*Written task 1*. Reproduce the records verbatim, from the line containing "255x344 pixels. At" through the end of the records, leaving out the pictures.

*Quoted text*.
────────────────
Office vacancies ended 2009 at 17.6%, up from 14.8% at
year’s end in 2008, according to commercial real estate
firm Grubb & Ellis’ 2010
U.S. Forecast Report. Industrial vacancies rose to
10.7%, and retail vacancies are expected to hit 11.7% by the
end of 2010. The marketplace continues to absorb hundreds of
millions of vacant square footage. Commercial vacancies are
likely to set a modern-day record by the end of this year,
warns Grubb & Ellis.
Ed Magliaro, executive vice president and national practice
leader for property at Swett & Crawford, has sifted through
vacant-property submissions for years. He admits that the
current marketplace is the first time he’s seen the
demand for vacant-building insurance so high,
“particularly for large properties.” He says
it’s shocking to be getting calls from retailers trying
to find vacancy coverage for a $500 million to $700 million
property. “In the past, vacancies were one-offs or local
situations, not tied to any general economic event. Now
it’s pretty much a national issue with certain areas of
the country being affected more severely than others and every
segment of the economy feeling some impact.”
As a growing contingent of financial institutions takes
possession of properties, identifying who will manage the
property and who is ultimately the named insured becomes
difficult.
“So many of the properties we see today are in
bankruptcy or some other adverse financial situation,”
Magliaro says. “When this happens a determination has to
be made as to who is in control of the property. Is it a bank?
The developer? The original owner? This information is every
bit as important to underwriters as specific construction data
on the real property.”
Also imperative are the circumstances in which the building
became vacant. Many risks are “normal
vacant”—Magliaro’s term for properties that
are in preparation for sale or between leases.
“Traditionally with vacant property, the property and
owner were not necessarily under financial pressure—just
in transition,” he says. A growing number of risks are
what he calls “economy vacant.” These properties
are of greater concern for underwriters because their future is
uncertain. In more and more cases, they are abandoned because
the insured ran out of money.
Royle says another disturbing part of this trend is that
investors are buying properties from banks for pennies on the
dollar without the necessary infrastructure to manage them.
Insurance folks are typically kept in the dark regarding these
transactions until the 11th hour, and limited underwriting
information makes it difficult to price and to underwrite the
schedules accurately.
────────────────
*Supplied records*.
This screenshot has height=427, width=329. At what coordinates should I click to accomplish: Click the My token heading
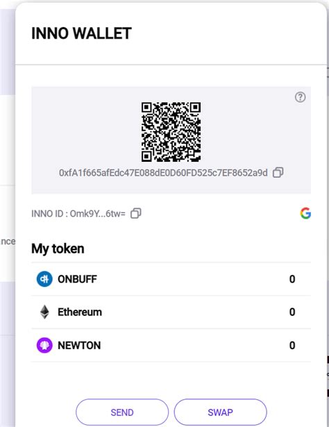pyautogui.click(x=58, y=249)
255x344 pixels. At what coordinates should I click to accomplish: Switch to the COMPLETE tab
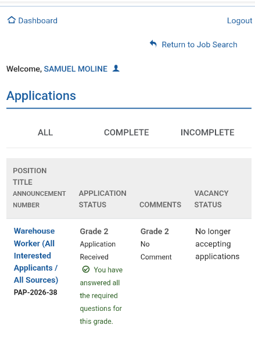click(126, 132)
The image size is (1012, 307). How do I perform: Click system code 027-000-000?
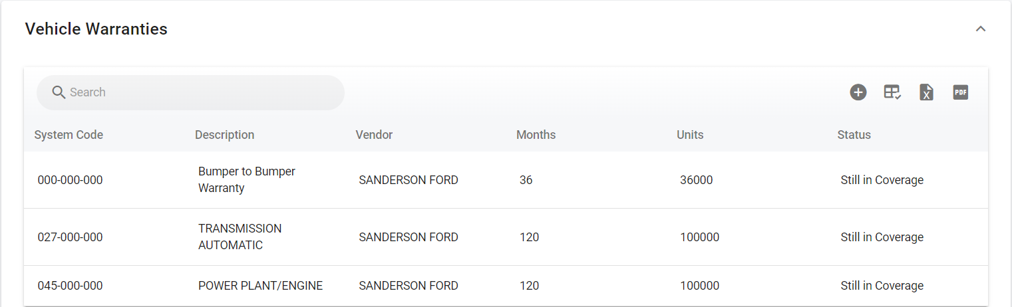70,237
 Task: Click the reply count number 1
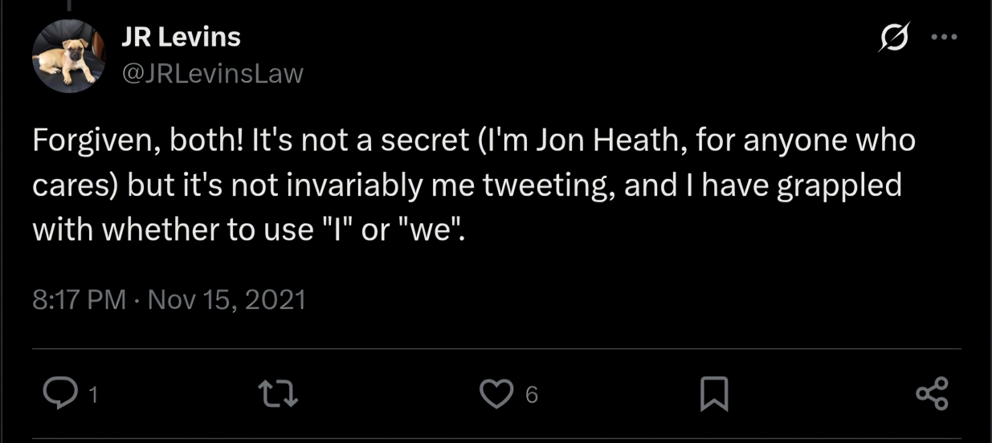point(93,395)
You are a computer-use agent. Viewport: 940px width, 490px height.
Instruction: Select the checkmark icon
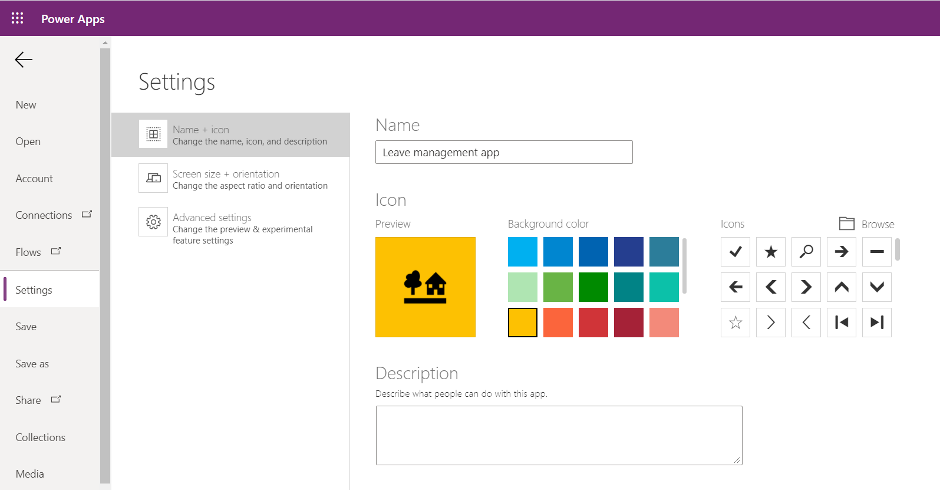click(x=735, y=252)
────────────────
*Written task 2*. Give the passage on vacant commercial property again from "As a growing" to "Is it a bank?", substituting "lenders" for "financial institutions".

*Final result 1*.
255x344 pixels. At what coordinates should I click to accomplish: Switch to the COMPLETE tab
click(126, 132)
The image size is (1012, 307). How do I perform: Click system code 027-000-000?
70,237
 Task: Click the reply count number 1
point(93,395)
You are a computer-use agent. Viewport: 940px width, 490px height.
Instruction: Select the checkmark icon
click(x=735, y=252)

*Final result 2*.
As a growing contingent of lenders takes
possession of properties, identifying who will manage the
property and who is ultimately the named insured becomes
difficult.
“So many of the properties we see today are in
bankruptcy or some other adverse financial situation,”
Magliaro says. “When this happens a determination has to
be made as to who is in control of the property. Is it a bank?